Artificial intelligence infrastructure group Firmus Technologies is believed to be embarking on another pre-IPO funding round before it moves to launch an initial public offering in the first half of next year, according to market sources.
Expectations are that the initial public offering size will be over $1bn, with the company’s value about double that amount.
But before then, there’s talk in the market Firmus may once again go cap in hand to investors to fund growth.
Major Wall Street banks and other investment banks have been pitching for the IPO, but one question is whether the key head office decision makers of the institutions allow them to take a mandate, given founder and managing director Oliver Curtis is a convicted criminal, sentenced to two years jail in 2016 for insider trading.
He is the husband of famous publicist Roxy Jacenko, and son of former Macquarie banker and mining executive Nick Curtis.
The top US-based investment banks are highly sensitive about such matters and have strict rules over what deals they can take on, as they take their stance surrounding ethical investing seriously.
That may open up an opportunity for an Australian bank such as Macquarie Capital or Barrenjoey.

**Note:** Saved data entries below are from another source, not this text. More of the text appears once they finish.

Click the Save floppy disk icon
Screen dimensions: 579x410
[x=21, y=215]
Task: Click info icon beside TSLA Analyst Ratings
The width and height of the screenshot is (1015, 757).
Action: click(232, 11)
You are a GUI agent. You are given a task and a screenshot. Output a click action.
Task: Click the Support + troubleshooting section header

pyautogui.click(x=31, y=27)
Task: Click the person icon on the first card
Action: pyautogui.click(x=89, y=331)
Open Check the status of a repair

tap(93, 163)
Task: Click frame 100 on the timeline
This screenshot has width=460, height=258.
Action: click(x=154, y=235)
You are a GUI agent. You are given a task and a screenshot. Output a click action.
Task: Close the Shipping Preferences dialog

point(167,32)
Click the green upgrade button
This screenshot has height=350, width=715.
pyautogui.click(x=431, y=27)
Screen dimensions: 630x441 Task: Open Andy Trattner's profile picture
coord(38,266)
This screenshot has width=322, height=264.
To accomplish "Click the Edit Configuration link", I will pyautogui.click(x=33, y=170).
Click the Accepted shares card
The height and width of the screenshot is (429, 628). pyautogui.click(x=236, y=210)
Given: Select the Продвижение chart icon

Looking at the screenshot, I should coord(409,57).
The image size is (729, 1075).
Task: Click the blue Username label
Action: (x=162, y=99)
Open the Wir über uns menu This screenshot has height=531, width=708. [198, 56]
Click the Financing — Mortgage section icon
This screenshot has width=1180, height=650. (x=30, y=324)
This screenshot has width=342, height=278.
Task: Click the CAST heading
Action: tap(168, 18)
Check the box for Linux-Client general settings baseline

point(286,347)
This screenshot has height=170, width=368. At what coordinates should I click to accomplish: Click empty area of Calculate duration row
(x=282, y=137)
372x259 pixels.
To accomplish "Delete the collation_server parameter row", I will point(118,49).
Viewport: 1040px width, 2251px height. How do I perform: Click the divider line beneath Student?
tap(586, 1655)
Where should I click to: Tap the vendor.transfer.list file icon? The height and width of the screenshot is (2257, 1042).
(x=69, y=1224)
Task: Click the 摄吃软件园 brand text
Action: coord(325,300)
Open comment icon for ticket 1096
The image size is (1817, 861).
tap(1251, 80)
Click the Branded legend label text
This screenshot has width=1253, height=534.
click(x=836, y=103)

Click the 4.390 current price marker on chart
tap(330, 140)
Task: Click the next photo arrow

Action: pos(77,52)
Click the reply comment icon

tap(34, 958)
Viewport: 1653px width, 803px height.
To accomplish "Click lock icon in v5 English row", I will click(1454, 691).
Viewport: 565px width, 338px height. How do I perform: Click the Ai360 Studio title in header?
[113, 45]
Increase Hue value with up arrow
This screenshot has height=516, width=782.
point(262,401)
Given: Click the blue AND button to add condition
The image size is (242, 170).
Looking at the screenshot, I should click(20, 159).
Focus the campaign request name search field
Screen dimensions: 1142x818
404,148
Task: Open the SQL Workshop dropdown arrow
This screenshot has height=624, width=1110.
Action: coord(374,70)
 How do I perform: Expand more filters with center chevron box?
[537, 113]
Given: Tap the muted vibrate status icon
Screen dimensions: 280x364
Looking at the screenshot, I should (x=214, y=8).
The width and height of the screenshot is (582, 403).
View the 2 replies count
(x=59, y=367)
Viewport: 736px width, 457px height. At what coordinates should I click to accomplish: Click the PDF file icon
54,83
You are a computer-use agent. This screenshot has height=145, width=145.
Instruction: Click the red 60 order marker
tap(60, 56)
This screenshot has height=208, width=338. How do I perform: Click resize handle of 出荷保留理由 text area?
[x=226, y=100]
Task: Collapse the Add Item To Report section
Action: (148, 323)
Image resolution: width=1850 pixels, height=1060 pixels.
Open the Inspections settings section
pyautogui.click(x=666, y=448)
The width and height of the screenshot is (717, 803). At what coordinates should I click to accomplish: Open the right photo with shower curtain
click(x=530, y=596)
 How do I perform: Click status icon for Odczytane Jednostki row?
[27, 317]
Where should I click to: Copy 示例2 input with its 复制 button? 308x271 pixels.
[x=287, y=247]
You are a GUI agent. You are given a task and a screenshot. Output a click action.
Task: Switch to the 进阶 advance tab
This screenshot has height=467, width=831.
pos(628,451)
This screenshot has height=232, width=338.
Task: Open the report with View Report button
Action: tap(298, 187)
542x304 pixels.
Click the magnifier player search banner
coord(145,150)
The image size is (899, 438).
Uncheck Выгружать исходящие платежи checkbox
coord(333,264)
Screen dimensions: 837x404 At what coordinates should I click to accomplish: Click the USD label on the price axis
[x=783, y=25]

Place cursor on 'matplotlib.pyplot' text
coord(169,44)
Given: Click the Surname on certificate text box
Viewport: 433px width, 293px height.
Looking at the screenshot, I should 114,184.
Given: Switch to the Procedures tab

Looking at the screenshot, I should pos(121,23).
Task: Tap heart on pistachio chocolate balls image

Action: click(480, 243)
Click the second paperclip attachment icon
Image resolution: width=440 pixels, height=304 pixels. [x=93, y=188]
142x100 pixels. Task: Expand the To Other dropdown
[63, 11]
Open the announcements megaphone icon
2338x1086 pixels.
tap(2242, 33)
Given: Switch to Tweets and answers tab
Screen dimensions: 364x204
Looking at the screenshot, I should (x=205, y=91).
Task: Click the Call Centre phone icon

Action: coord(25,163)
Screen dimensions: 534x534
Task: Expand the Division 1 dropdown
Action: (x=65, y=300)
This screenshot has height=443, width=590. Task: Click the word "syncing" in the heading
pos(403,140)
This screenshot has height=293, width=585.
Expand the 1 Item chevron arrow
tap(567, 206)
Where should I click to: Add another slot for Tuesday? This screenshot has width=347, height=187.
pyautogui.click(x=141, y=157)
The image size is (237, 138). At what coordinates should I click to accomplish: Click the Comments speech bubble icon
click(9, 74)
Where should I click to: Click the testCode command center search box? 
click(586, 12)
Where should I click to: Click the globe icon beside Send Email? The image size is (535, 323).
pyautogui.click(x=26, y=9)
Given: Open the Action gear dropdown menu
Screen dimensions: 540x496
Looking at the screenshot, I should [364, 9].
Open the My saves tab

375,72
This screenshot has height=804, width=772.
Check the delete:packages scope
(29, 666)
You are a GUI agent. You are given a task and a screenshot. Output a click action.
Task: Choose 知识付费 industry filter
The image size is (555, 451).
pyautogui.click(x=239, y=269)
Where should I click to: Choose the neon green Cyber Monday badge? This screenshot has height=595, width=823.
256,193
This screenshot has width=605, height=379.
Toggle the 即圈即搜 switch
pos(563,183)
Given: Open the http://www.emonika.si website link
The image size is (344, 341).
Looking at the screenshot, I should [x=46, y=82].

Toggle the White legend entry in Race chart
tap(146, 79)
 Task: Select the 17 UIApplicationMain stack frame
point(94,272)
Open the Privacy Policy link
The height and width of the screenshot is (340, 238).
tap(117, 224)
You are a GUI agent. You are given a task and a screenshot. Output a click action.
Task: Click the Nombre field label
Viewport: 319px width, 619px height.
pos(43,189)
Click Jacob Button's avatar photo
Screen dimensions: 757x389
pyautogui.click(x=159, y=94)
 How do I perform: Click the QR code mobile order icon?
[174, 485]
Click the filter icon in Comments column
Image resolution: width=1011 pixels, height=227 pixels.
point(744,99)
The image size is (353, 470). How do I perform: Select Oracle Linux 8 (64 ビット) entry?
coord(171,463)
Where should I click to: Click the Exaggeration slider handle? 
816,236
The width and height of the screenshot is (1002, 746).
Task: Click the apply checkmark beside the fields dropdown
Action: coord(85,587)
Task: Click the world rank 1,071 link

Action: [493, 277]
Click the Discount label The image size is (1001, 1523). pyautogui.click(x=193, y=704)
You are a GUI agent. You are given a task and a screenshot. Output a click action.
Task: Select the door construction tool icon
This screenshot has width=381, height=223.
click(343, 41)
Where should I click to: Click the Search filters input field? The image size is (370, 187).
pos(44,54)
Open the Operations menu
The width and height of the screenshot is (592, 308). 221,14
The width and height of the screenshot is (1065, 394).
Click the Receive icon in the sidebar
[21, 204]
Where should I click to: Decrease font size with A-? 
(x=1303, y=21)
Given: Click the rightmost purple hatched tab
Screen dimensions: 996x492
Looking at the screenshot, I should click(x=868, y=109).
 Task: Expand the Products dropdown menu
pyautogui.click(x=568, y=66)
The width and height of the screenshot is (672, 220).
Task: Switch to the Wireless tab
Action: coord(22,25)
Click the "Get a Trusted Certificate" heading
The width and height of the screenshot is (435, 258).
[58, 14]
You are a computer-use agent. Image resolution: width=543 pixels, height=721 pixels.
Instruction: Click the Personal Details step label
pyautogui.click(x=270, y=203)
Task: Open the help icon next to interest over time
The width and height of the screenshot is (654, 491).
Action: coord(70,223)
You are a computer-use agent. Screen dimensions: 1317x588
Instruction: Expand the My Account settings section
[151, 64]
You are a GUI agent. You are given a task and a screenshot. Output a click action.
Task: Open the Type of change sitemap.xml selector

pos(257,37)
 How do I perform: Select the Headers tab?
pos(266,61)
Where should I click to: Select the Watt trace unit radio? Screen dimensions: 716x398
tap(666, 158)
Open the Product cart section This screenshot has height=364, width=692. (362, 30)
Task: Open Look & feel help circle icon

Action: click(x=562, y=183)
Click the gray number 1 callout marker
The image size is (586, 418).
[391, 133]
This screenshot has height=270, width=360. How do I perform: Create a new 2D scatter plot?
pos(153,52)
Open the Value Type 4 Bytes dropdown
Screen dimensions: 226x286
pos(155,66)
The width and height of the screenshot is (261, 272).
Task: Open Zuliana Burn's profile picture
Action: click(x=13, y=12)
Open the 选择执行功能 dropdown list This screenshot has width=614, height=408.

Still, JPMorgan was down to host the company at its recent artificial intelligence conference before Firmus pulled out at the final hour.
So far, it’s been Australian advisers Morgans and Highbury Partnership working for the business.
Sources close to the company say that Mr Curtis has no plans to step down from the chief executive role and believe investors remain supportive given the strong fundamentals of the business.
If it is the case that a Wall Street bank gets involved, sources believe that JPMorgan and Citi could be likely contenders, with groups, nevertheless, known to have been pitching relentlessly.
Its last pre-IPO raise of $330m valued the Grant Dempsey-chaired company at $1.85bn.
Firmus describes itself as a world leader in integrated, “liquid-everywhere” AI factories and the provision of Graphics Processing Units-as-a-Service to global hyperscalers and other major customers.
Among its shareholders are Nvidia, which it counts as a cloud partner, and Ellerston Capital. Tim Rosenfield and Oliver Curtis are co-chief executives.
Firmus, with Nvidia and $17bn local player CDC Data Centres, will roll out what it claims could be $73.3bn worth of huge AI data centres across Australia by 2028.